Object Story: Decorated Document Box

Object Story: Decorated Document Box - Body

At first glance you might not realize that this box is made of tin! The production of tinware in America began around 1750, when British immigrants set up a tinware workshop in Berlin, Connecticut. Tinware, sometimes called “tôleware” from the French word for sheet metal, refers to objects made from thin sheets of iron coated in tin. The people who make tinware objects are called tinsmiths. Tin plate sheets, the basic materials needed to make tinware, were not imported into the United States until the twentieth century because the proper equipment to make the large, thin pieces of coated metal did not exist before then.

To form sheets of tin into usable objects, tinsmiths shaped the sheets over a mold, soldered any seams, and rolled the edges around a wire to create a smooth finish. The tin sheets could be molded into many different objects including pans, colanders, kettles, coffee pots, pails, cups, plates, horns, boxes, candlesticks, trays, and small trunks like this one.

Image of a pair of tinsmiths working in a workshop; a salesman surrounded by kettles, pans, birdcages, and stoves shows a female customer a stove the storefront in background at right.

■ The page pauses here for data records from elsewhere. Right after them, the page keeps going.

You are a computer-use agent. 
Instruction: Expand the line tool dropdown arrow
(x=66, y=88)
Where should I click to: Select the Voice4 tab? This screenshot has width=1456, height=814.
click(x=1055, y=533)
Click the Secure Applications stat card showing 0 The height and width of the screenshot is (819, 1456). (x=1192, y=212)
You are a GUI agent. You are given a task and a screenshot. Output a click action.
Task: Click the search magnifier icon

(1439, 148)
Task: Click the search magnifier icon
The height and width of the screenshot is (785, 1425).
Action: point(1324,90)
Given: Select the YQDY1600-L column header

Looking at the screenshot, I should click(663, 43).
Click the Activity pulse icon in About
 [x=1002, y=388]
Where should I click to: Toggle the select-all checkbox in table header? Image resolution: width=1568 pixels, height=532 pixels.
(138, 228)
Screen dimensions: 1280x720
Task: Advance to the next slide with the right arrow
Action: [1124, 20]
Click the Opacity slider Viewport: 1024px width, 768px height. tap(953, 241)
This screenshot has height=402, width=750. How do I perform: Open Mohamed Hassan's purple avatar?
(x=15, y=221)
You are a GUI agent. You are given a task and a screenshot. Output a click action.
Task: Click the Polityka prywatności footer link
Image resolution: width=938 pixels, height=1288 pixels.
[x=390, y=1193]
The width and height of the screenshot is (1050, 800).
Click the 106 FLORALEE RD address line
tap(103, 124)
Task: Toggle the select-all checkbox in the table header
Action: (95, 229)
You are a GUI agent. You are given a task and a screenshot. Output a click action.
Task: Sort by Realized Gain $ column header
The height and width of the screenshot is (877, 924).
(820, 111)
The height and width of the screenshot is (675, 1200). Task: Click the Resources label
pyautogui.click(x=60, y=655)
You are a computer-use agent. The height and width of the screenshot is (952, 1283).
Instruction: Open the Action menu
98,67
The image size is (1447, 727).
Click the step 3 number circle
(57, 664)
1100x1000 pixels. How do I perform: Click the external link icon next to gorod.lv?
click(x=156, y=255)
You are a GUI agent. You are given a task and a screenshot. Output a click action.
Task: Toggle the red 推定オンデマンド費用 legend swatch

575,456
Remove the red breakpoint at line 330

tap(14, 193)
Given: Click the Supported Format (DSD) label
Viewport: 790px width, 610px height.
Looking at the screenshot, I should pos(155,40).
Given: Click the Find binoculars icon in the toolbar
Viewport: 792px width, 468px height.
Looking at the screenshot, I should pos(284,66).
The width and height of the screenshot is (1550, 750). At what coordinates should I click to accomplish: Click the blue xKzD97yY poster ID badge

L. Prang & Co. (printer and publisher), Tinsmith, 1874, color printed lithograph. | The Jay T. Last Collection of Graphic Arts and Social History, Huntington Digital Library

Some tinware travelled from the maker’s workshop to stores in carts or boats. In order to sell tinware items to people in more locations, tinsmiths hired peddlers to travel around America with a supply of goods for sale. These peddlers traveled in wagons and would often allow buyers to trade other objects for tinware goods.

Many different groups of people were involved in the tinware business. Women, often the daughters or other family members of the men who owned the tinware workshops, helped paint and decorate the goods. By the middle of the 1800s, many German Jewish immigrants were tinware peddlers.

Different styles of painted decoration emerged from these workshops, with some areas even becoming known for particular types of decorative motifs like swags, leaves, or ribbons. Experts who have spent a lot of time studying tinware can often identify the region or even the workshop responsible for a particular piece of tinware by analyzing the painted designs.


Questions for Discussion

  • How might an artist's background or experience change how they choose to decorate an object?
  • Compare a variety of painted boxes in the Fielding Collection. What shapes, designs, or colors stand out most? What seems similar or different from boxes you might see today?
  • If you had a plain box, how would you decorate it?